ロスト・クロニクル~前編~


「僕こそ、有難う」

 互いに支えあっている兄弟だからこそ、言える言葉。イルーズがエイルを頼りにしているように、エイルもイルーズを頼りにしていた。故に、兄弟の絆は深い。同時に、感情も共有する。

 馴れ合いをしているのではない。特殊な世界に生きている者同士、一種の戦友に等しかった。

 それほどこの世界は辛く厳しく、一族の名は過度に圧し掛かる。結果、無意識に礼の言葉を述べ合う。

 ただ、それだけのことだった。




 自室へ入った瞬間、エイルは真っ先に寝台へ視線が行った。其処に山積みされている物は、角を揃えて畳まれた服。それらは丁寧に繕ってあり、尚且つ洗濯もされていた。それに、室内が輝くほど綺麗だった。

 塵ひとつ落ちていないのは、このような光景を示すのだろう。

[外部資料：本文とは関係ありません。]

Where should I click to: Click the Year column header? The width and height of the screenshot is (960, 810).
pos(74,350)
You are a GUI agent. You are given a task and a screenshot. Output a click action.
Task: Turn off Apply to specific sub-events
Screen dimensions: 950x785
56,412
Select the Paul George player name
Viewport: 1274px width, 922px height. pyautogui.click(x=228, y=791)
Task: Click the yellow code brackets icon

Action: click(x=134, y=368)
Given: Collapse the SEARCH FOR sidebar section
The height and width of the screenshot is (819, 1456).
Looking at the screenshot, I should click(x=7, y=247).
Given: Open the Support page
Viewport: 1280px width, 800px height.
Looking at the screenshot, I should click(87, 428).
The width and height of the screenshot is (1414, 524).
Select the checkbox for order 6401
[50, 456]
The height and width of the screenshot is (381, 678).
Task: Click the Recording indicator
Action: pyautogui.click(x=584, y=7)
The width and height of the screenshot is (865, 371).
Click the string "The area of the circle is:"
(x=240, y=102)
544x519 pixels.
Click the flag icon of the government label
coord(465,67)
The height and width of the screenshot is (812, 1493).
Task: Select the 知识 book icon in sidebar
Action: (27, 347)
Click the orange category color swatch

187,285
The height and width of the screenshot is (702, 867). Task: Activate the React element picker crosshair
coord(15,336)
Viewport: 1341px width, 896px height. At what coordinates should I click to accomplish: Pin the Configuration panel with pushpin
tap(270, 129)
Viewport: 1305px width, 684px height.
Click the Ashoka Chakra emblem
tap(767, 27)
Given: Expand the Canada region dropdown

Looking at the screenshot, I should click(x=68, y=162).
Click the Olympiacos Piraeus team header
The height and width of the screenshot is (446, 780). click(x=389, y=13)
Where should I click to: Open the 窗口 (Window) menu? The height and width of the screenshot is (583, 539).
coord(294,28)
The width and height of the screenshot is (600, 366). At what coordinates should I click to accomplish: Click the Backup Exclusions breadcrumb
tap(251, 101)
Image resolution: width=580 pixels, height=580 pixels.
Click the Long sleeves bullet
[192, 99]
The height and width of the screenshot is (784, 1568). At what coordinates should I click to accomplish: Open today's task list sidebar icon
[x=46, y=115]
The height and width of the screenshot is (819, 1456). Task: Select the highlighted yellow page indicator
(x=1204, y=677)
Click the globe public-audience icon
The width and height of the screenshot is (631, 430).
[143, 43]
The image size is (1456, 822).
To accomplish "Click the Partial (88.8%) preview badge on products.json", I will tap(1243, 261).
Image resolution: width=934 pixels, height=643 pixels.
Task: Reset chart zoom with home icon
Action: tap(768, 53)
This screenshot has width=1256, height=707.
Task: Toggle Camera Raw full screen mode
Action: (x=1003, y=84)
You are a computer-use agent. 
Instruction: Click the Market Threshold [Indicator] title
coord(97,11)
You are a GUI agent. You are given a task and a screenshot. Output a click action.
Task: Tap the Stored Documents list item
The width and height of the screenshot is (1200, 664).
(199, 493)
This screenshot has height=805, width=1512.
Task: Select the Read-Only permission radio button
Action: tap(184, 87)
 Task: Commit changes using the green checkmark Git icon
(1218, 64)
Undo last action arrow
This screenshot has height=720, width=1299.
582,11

それほど、美しく掃除されている。

「……凄いな」

 信じられない光景に、エイルは嬉しいどころか逆に動揺してしまう。メルダースの寮の自室は定期的に掃除を行っているが、これほど綺麗に掃除をしたことは一度もないので、落ち着かない。

「一体、誰が――」

 脳裏にマナの顔が浮かぶと、その瞬間エイルは苦笑いを浮かべていた。繕いの仕事を頼んだだけだというのに、まさか此処までしてくれるとは――まさに、メイドの鏡といえる人物であり、エイルは嬉しかった。しかし、それと平行して「悪い」という感情も湧いてくる。

(後で、お礼を言わないと)

 実家のメイドは優秀とシーナから聞いていたが、想像以上の働きを見せている。彼女達は自分が行っている仕事に誇りを持っているのか、料理以外の全ての仕事をしてくれることに感謝しきれない。

 特に、クローディアの冬は肌に堪える。その中で愚痴ひとつこぼさず働いているのだから頭が下がる思いがした。

(そういえば、仕事は終わっているのかな)

 マナの顔を思い出した瞬間、約束事も思い出す。だが、マナはメイドなので通常の時間帯は仕事をしている。現に今も、メイド達は慌しく仕事を行っている。エイルは自室から出ると、メイド達が使用している休憩室へ向かう。そして、マナが今どうしているのか尋ねた。